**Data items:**
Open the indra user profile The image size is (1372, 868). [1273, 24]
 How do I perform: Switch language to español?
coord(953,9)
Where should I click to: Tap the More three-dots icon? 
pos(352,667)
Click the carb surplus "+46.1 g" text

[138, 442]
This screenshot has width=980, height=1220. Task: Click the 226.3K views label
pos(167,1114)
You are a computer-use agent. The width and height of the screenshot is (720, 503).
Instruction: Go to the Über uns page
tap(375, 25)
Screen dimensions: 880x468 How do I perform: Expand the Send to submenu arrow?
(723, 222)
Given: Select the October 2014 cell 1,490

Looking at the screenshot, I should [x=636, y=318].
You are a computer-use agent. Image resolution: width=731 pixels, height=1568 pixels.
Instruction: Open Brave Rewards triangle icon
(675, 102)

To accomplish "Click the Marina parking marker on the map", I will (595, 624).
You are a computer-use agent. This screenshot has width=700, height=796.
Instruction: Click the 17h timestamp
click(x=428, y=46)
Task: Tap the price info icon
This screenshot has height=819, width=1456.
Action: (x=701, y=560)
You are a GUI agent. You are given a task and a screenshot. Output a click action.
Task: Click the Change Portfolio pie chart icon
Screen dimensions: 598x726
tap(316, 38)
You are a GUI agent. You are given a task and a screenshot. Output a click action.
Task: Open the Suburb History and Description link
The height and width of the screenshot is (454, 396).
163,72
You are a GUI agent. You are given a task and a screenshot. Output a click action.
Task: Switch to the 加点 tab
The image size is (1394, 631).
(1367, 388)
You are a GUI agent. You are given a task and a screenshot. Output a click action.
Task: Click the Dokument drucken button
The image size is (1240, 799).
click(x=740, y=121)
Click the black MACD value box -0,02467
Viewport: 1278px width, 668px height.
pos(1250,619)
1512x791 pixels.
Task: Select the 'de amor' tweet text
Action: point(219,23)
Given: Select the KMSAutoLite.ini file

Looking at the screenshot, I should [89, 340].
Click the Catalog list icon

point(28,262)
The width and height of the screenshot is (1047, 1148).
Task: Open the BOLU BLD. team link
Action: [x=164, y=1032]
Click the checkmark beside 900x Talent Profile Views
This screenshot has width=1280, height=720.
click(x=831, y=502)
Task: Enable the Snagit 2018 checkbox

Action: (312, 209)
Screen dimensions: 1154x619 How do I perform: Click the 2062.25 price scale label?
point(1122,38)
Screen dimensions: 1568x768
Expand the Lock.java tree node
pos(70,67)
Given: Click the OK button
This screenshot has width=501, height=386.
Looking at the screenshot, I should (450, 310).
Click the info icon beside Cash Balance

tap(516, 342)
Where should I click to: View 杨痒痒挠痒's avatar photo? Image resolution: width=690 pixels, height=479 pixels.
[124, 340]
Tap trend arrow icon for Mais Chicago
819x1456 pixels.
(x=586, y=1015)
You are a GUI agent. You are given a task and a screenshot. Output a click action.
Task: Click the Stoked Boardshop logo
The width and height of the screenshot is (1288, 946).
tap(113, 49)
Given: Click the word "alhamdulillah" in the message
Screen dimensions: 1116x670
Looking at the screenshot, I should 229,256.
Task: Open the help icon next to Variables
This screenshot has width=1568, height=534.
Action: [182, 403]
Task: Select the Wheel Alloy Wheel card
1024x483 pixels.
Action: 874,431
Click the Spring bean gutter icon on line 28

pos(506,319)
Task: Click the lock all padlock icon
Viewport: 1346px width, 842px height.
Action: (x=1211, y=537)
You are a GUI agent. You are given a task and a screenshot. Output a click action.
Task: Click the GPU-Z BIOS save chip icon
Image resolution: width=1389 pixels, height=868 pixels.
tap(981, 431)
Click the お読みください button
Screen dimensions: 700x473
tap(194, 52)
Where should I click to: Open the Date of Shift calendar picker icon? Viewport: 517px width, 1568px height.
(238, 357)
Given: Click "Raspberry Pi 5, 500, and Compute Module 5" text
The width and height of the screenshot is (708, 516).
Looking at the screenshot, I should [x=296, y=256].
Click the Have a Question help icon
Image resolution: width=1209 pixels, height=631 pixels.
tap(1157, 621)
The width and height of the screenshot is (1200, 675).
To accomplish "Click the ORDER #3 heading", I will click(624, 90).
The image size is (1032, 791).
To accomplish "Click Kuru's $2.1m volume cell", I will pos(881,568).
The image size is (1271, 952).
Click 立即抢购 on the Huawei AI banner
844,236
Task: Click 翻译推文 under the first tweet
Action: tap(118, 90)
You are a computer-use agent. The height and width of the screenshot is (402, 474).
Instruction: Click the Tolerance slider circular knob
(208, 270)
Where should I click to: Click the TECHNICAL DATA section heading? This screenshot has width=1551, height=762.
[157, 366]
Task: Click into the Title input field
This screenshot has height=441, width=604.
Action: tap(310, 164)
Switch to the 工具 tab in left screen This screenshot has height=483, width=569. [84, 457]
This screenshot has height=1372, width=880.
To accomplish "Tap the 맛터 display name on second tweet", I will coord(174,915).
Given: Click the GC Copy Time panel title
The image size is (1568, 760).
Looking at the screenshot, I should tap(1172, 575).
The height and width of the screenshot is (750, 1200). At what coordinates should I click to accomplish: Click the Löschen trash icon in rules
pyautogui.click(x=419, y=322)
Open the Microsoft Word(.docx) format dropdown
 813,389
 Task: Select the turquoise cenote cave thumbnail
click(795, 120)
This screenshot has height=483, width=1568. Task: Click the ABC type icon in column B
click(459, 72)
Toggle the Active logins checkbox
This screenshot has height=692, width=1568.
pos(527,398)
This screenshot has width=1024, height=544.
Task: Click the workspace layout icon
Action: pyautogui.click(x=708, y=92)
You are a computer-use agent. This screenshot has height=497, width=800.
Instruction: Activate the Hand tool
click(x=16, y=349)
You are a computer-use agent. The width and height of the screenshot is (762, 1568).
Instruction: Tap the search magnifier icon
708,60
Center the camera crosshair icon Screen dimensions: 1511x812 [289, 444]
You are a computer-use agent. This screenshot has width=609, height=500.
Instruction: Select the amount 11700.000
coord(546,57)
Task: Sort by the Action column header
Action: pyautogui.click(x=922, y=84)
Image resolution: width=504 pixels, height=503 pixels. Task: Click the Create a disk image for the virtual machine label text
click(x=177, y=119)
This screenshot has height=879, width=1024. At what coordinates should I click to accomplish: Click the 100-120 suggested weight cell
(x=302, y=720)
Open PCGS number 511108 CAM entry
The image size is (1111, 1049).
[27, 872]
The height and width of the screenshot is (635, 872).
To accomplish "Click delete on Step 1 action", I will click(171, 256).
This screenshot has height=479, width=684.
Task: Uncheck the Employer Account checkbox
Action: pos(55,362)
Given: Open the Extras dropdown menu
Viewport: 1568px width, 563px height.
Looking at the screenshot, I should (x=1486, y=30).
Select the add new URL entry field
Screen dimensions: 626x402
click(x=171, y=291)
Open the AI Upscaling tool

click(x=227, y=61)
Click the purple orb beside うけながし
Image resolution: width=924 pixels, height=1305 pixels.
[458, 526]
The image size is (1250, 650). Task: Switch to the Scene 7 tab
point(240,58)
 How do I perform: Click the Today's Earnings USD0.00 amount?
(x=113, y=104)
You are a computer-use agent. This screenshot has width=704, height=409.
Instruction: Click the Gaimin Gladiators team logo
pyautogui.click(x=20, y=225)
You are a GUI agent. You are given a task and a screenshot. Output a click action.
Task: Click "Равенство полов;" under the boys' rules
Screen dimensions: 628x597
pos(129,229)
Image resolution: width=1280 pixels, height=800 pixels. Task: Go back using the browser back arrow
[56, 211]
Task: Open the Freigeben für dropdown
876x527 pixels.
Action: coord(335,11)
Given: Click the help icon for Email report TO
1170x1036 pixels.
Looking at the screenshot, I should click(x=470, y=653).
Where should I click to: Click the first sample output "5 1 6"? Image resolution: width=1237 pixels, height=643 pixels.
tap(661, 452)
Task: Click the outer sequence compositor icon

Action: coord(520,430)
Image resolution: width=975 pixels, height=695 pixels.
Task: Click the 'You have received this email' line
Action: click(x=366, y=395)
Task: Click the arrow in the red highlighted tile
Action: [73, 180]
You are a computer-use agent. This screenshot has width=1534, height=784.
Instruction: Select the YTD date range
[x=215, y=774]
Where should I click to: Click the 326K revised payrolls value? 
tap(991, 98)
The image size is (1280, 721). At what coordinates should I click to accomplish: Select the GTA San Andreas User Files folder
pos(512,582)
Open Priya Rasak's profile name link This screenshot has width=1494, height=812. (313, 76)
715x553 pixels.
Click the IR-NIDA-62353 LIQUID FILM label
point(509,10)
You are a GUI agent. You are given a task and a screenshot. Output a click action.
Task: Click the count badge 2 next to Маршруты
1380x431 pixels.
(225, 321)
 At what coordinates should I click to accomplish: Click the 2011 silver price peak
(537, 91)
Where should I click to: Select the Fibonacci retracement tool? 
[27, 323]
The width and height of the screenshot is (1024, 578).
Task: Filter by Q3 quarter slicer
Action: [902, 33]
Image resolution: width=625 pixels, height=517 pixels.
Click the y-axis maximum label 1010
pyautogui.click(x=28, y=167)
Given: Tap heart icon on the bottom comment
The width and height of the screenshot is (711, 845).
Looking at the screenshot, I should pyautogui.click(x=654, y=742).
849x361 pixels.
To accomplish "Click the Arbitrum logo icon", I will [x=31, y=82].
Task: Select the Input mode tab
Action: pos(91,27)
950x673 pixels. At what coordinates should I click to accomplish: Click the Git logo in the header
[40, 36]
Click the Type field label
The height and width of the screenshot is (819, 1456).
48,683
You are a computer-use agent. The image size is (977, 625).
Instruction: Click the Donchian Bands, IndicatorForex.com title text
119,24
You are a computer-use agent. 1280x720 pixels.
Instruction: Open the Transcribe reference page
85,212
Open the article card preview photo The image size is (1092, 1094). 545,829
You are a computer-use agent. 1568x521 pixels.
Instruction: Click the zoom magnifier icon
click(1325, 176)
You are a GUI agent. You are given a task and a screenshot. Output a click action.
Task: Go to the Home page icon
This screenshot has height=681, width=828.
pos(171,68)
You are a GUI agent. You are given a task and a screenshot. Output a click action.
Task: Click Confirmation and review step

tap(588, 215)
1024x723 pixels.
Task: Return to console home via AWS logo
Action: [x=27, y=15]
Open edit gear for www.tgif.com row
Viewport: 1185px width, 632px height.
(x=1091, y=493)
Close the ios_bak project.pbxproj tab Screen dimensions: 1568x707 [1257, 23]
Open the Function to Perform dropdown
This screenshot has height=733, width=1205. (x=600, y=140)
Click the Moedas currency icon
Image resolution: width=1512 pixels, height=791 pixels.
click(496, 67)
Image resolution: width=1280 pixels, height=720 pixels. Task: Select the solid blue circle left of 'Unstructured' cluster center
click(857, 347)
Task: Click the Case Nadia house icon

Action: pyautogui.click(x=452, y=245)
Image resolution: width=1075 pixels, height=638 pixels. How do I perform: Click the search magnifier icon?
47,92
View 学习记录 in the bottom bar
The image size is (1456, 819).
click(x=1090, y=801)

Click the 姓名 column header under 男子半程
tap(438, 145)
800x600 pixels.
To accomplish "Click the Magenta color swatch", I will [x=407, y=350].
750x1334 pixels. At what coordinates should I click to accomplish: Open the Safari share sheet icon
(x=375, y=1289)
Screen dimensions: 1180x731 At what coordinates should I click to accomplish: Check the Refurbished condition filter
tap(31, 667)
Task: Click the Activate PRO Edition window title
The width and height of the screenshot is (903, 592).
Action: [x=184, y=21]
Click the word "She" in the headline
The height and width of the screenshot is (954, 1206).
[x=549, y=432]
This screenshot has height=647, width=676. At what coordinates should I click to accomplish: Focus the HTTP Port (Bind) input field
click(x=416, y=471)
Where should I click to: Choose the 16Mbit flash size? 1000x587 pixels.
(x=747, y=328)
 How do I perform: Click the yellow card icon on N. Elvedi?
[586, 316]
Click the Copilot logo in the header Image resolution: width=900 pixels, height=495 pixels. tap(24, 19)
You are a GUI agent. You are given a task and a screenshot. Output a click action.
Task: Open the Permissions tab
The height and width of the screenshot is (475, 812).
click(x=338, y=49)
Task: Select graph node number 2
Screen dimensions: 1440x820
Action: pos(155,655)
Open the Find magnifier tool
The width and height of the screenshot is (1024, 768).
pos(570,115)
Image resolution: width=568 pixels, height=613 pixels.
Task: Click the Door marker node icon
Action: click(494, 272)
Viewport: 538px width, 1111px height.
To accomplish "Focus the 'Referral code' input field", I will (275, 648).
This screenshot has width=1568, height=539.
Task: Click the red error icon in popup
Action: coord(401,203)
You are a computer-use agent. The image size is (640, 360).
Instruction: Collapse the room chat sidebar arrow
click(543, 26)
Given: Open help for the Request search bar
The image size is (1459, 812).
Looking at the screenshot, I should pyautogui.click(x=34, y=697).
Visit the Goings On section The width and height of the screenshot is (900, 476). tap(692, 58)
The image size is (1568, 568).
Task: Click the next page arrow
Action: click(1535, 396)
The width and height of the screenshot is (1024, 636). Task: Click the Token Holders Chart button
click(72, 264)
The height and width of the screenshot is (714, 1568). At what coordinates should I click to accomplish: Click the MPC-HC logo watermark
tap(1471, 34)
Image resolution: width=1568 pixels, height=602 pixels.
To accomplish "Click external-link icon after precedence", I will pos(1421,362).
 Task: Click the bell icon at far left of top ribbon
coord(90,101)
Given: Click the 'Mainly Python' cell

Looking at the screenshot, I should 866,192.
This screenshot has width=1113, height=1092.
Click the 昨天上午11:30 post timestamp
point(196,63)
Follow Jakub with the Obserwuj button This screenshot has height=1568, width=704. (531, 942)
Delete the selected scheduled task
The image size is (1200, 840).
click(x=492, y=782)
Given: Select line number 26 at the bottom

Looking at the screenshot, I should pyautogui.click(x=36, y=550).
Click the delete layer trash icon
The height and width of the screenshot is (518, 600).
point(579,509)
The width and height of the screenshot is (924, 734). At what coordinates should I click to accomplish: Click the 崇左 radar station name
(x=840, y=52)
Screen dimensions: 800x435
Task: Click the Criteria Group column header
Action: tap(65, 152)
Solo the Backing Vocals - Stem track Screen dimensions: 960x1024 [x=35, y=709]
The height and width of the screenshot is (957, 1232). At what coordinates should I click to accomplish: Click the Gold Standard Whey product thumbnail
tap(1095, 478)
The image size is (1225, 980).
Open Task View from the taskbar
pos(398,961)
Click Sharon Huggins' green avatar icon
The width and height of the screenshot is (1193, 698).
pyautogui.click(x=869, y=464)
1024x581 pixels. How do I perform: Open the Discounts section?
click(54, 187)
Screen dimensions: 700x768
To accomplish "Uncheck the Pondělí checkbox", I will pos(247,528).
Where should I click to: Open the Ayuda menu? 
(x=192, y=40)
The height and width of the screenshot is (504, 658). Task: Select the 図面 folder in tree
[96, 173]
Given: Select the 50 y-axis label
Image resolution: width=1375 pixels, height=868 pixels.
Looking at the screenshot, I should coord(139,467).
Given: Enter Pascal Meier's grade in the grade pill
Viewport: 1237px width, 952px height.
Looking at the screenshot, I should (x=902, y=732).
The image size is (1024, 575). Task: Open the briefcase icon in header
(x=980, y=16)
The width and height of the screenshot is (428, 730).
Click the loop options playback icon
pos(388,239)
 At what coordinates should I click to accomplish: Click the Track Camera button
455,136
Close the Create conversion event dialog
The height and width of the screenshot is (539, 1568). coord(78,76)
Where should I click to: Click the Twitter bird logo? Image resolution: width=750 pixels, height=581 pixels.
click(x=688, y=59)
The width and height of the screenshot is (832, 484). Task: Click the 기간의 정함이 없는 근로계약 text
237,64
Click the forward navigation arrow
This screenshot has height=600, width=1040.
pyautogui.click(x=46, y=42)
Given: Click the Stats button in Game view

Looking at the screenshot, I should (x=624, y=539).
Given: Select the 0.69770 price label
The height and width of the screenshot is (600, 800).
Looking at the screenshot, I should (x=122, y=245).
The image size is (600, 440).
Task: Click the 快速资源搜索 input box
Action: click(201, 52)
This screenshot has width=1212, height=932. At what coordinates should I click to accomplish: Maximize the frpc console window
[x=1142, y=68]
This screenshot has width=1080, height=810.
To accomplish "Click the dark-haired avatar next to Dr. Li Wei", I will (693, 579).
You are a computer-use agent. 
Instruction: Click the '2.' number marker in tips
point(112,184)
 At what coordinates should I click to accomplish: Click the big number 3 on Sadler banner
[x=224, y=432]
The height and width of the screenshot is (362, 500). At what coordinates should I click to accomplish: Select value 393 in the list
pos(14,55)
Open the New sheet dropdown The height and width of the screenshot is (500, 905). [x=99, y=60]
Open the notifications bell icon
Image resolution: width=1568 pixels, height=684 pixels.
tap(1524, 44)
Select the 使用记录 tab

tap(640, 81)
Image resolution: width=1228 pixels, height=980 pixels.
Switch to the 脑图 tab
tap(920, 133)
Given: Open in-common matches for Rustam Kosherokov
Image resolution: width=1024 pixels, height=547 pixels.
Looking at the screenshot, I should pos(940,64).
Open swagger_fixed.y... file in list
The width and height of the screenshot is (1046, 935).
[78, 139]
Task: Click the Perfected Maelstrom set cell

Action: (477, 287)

**What you need to do:** For the string "entry", search the preceding data and copy every line that includes it.

**Solved exercise:**
Open PCGS number 511108 CAM entry
Select the add new URL entry field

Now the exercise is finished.